“Tubuh saya adalah milik saya sendiri, tetapi tanpa negara kita dapat mereka (laki-
laki) miliki. Pada suatu peristiwa mereka memasukkan saya ke dalam penjara
karena saya menampik salah seorang dari tokoh-tokoh penting itu. Lalu saya
menyewa seorang pengacara yang ternama dengan biaya yang amat besar. Tak lama
kemudian saya dibebaskan dari segala tuduhan tanpa tuntutan. Pengadilan telah
memutuskan bahwa saya adalah seorang wanita yang terhormat. Kini, saya telah
belajar bahwa kehormatan memerlukan jumlah uang yang besar untuk
membelanya, tetapi bahwa jumlah uang yang besar tidak dapat diperoleh tanpa
kehilangan kehormatan seseorang. Sebuah lingkaran setan yang berputar-putar,
menyeret saya naik dan turun bersamanya.” Kutipan yang saya baca dari buku
Perempuan di Titik Nol karya Nawal el-Saadawi tersebut telah memberikan
gambaran awal pada saya mengenai pahitnya budaya patriarki di Timur Tengah.

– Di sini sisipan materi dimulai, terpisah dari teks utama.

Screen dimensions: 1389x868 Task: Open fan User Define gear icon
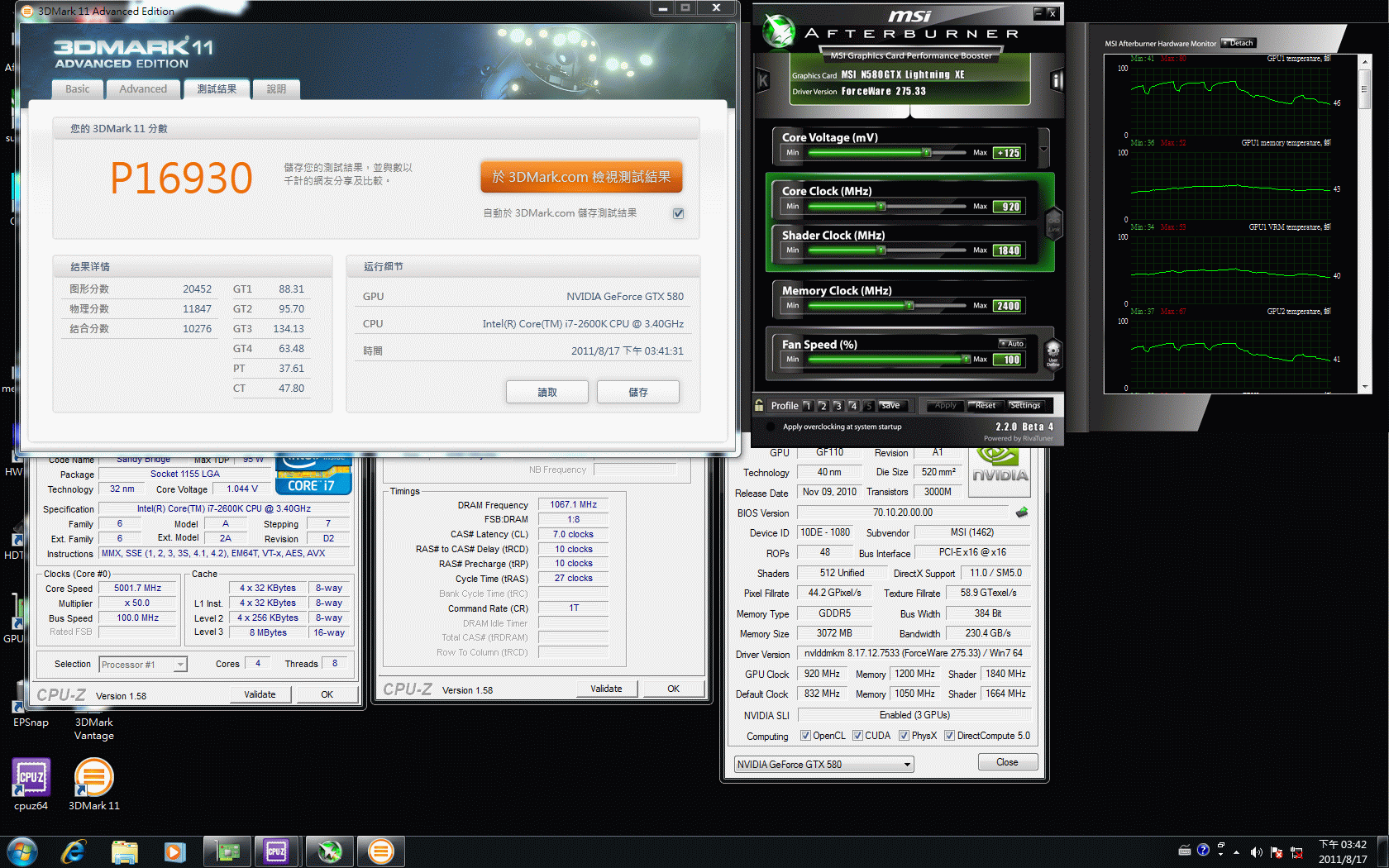tap(1052, 353)
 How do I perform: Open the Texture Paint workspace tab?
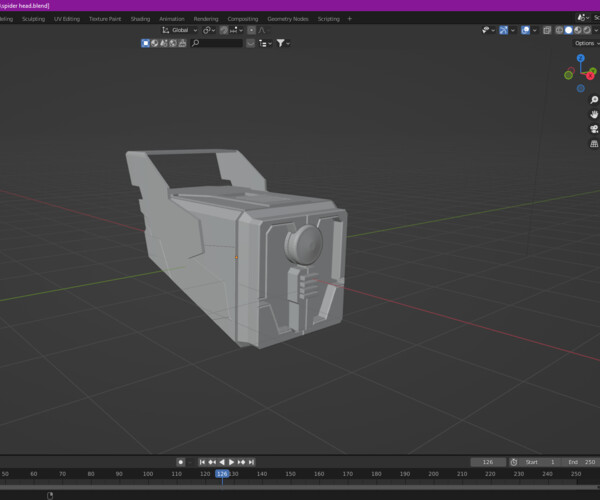[x=105, y=19]
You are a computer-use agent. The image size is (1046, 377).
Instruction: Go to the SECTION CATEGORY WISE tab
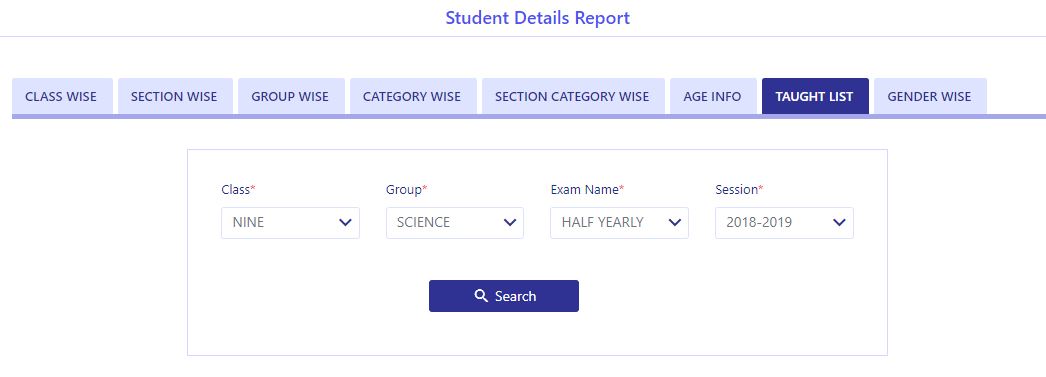coord(572,97)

Berawal dari buku tersebut pula, saya mengawali perjalanan dalam mempelajari
dan memahami kedudukan perempuan pada sistem sosial dan hubungannya dengan
hierarki kekuasaan dalam kehidupan sehari-hari.

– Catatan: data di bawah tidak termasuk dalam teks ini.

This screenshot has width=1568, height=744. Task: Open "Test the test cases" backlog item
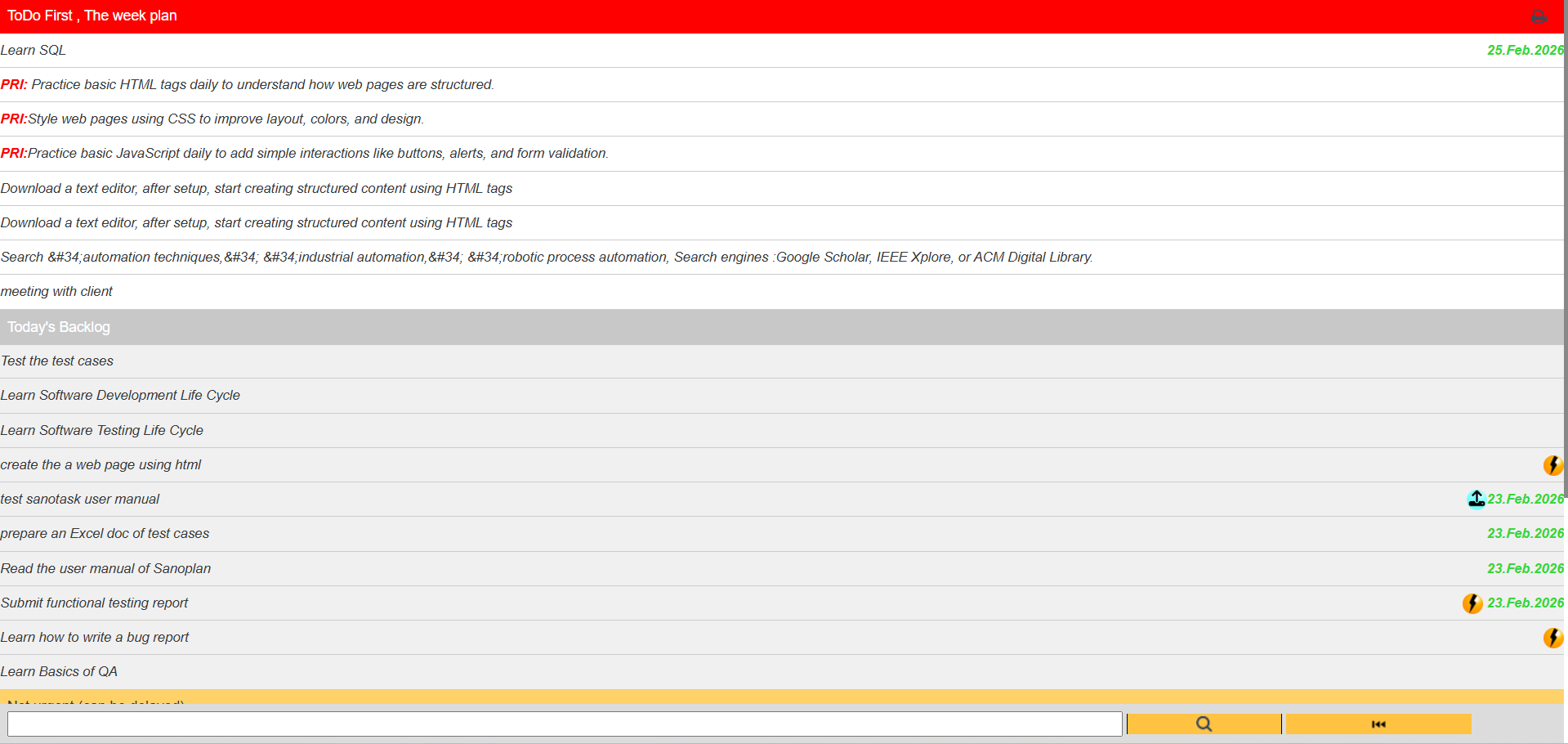coord(57,361)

Sehari-hari, orang tua khususnya para Ibu terbiasa menanamkan pada anak
perempuannya untuk menjaga diri, tidak keluar dari rumah pada malam hari,
mengenakan pakaian yang tertutup, belajar memasak dan melakukan pekerjaan
rumah tangga lainnya karena suatu saat perempuan akan sampai pada fase hidup
yang begitu “berbeda” sebagai seorang isteri. Pada awalnya, saya merasa budaya
tersebut telah membentuk dan menuntut perempuan atas kewajiban-kewajibannya
yang telah dijadikan wahana kaum laki-laki untuk memperbudak dan melakukan
hal-hal yang di luar hak mereka. Kenyataan seringkali menyatakan demikian
terlebih dalam budaya patriarki. Kenyataan ini juga melahirkan pandangan dalam
diri saya akan ketidakpantasan diadakannya selebrasi pernikahan apabila akan
membebani perempuan akan ketundukan pada suami yang hanya berdasarkan pada
perbedaan kelamin biologis.
Kemudian, saya membaca buku Hak-Hak Wanita dalam Islam karya Murtadha
Muthahhari guna meluruskan pandangan saya berdasarkan agama, di mana saya
merasa agama saya berperan besar dalam membentuk pandangan saya akan
kedudukan wanita terlebih setelah Muhammad melahirkan Fathimah di saat kaum
Arab mengubur perempuan karena malu dan juga menikahi Khadijah yang
merupakan perempuan pengusaha. Sesungguhnya Muhammad telah memecahkan
stigamatisasi pada zaman itu dan juga perkataan bahwa Islam tidak
memperbolehkan perempuan untuk bekerja. Dalam buku tersebut, disebutkan
bahwa gerakan modernisasi telah menuntut “persamaan” kedudukan wanita dan
laki-laki dalam berbagai sisi yang justru gerakan tersebut menjadi bumerang karena
kegagalan dalam memahami adanya perbedaan pembawaan dan fitrah antar
keduanya. Perbedaan, bukan pembedaan. Sikap tak acuh terhadap pembawaan dan
fitrah wanita justru telah mendorong pemerkosaan terhadap hak-haknya. Contoh
terdekat ketidakacuhan ini adalah memberikan kapasitas waktu dan beban
pekerjaan yang sama untuk perempuan dan laki-laki ketika perempuan secara
biologis memiliki kondisi khusus seperti menstruasi bulanan dan kesusahan ketika
hamil yang menempatkan perempuan dalam situasi di mana ia selayaknya
memperoleh perlindungan. Sebagian menganggap itu sebagai kekurangan
perempuan dan kelebihan laki-laki. Anggapan inilah yang menjadi akibat
menyesalkan dari kesetaraan atau equality yang diperjuangkan perempuan selama
ini. Sehingga bagi saya, kesetaraan gender yang mesti diperjuangkan saat ini adalah
mengembalikan wanita kepada fitrahnya dan juga memberikan perlindungan yang
pantas untuk wanita, salah satunya dengan mengesahkan RUU PKS.
Referensi :
Sa'adāwī, N., 2006. Perempuan Di Titik Nol. Jakarta: Yayasan Obor Indonesia,
pp.132-133.
Muthahhari, M. 2000. Hak-Hak Wanita Dalam Islam. Jakarta: Redaksi Lentera, pp.